Tidal decay of circumbinary planetary systems

TL;DR

This paper demonstrates that tidal decay in circumbinary planetary systems causes orbital shrinkage, potentially explaining the scarcity of close-in planets around binary stars and contributing to the population of rogue planets.

Contribution

It introduces the concept of universal tidal decay in circumbinary systems and explores its implications for planetary system evolution and observed planet distributions.

Findings

Tidal decay causes orbit shrinkage in circumbinary planets.

It may explain the lack of close-in planets around binary stars.

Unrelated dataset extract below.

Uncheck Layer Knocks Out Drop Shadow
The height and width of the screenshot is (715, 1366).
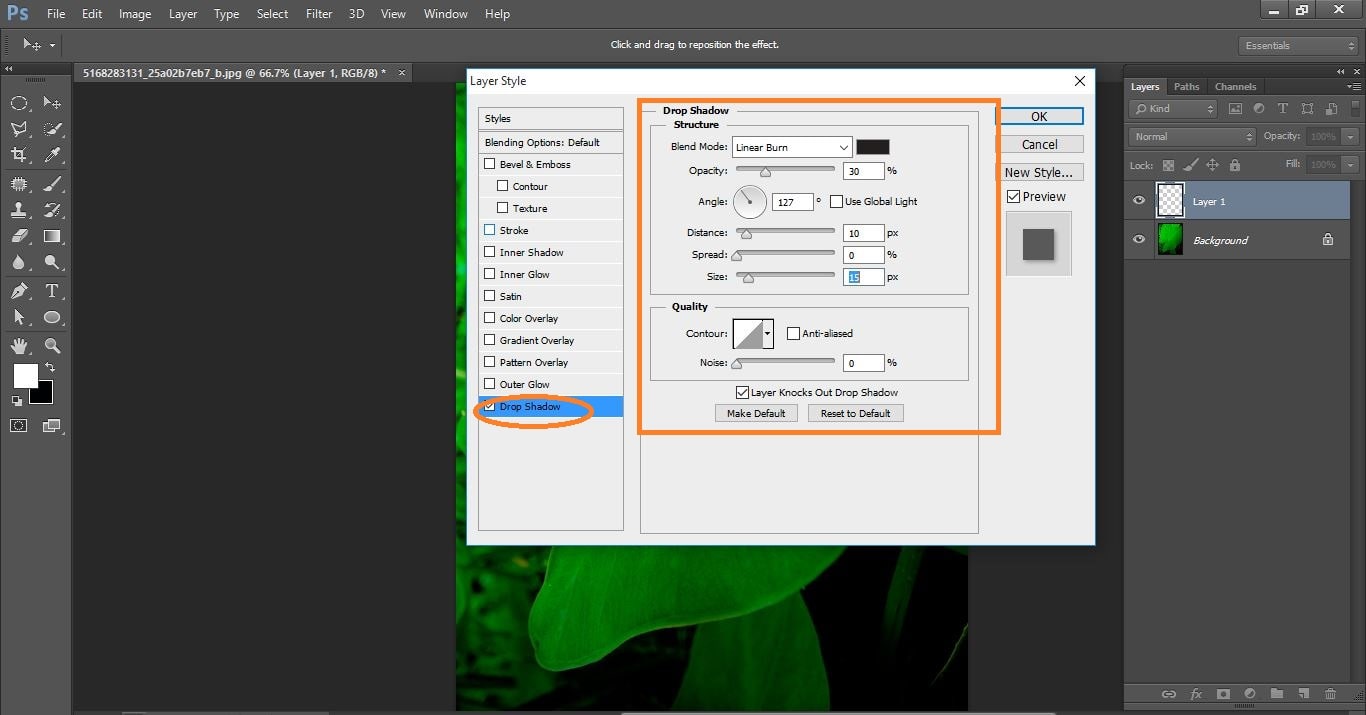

The mechanism could contribute to the population of rogue planets.

Abstract

It is shown that circumbinary planetary systems are subject to universal tidal decay (shrinkage of orbits), caused by the forced orbital eccentricity inherent to them. Circumbinary planets (CBP) are liberated from parent systems, when, owing to the shrinkage, they enter the circumbinary chaotic zone. On shorter timescales (less than the current age of the Universe), the effect may explain, at least partially, the observed lack of CBP of close-enough (with periods < 5 days) stellar binaries; on longer timescales (greater than the age of the Universe but well within stellar lifetimes), it may provide massive liberation of chemically evolved CBP. Observational signatures of the effect may comprise (1) a prevalence of large rocky planets (super-Earths) in the whole population of rogue planets (if this mechanism were the only source of rogue planets); (2) a mass-dependent paucity of CBP in systems of low-mass binaries: the lower the stellar mass, the greater the paucity.